>> Start RECORD LIST

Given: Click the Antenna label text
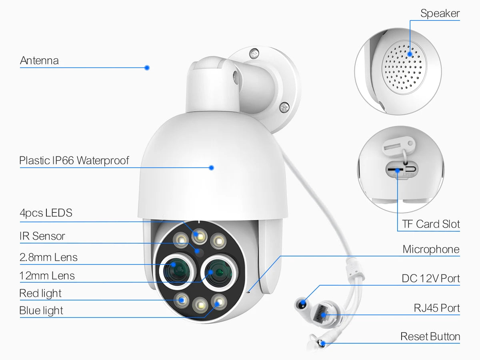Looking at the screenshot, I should coord(39,61).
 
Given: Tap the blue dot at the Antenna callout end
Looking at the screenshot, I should coord(147,68).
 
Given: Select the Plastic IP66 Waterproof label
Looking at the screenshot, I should coord(74,161).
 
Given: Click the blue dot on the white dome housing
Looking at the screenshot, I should coord(212,168).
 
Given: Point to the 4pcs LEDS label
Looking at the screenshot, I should coord(46,213).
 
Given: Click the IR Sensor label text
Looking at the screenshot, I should coord(42,236).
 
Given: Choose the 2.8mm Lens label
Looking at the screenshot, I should coord(48,257).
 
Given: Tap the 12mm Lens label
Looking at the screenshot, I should coord(47,276).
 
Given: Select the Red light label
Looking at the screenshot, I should coord(40,294).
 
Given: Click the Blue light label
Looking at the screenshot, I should coord(41,311).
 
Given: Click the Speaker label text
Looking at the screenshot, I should coord(440,14).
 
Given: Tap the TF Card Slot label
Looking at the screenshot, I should coord(431,224).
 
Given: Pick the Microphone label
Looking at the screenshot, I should coord(431,250).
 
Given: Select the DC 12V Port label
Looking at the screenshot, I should coord(431,278).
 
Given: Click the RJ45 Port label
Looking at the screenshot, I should coord(437,308).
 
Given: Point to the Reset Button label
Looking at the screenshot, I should coord(430,337).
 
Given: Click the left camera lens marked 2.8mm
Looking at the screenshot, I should coord(177,271).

>> End RECORD LIST

- INSTRUCTION -
Can you print the items word for word, starting at the beginning of the items and ending at the line that contains "Looking at the screenshot, I should coord(431,250).", with both ends included and the pictures left out?

- THE COMPLETED TASK -
Given: Click the Antenna label text
Looking at the screenshot, I should coord(39,61).
 
Given: Tap the blue dot at the Antenna callout end
Looking at the screenshot, I should coord(147,68).
 
Given: Select the Plastic IP66 Waterproof label
Looking at the screenshot, I should coord(74,161).
 
Given: Click the blue dot on the white dome housing
Looking at the screenshot, I should coord(212,168).
 
Given: Point to the 4pcs LEDS label
Looking at the screenshot, I should coord(46,213).
 
Given: Click the IR Sensor label text
Looking at the screenshot, I should coord(42,236).
 
Given: Choose the 2.8mm Lens label
Looking at the screenshot, I should coord(48,257).
 
Given: Tap the 12mm Lens label
Looking at the screenshot, I should coord(47,276).
 
Given: Select the Red light label
Looking at the screenshot, I should coord(40,294).
 
Given: Click the Blue light label
Looking at the screenshot, I should coord(41,311).
 
Given: Click the Speaker label text
Looking at the screenshot, I should coord(440,14).
 
Given: Tap the TF Card Slot label
Looking at the screenshot, I should coord(431,224).
 
Given: Pick the Microphone label
Looking at the screenshot, I should coord(431,250).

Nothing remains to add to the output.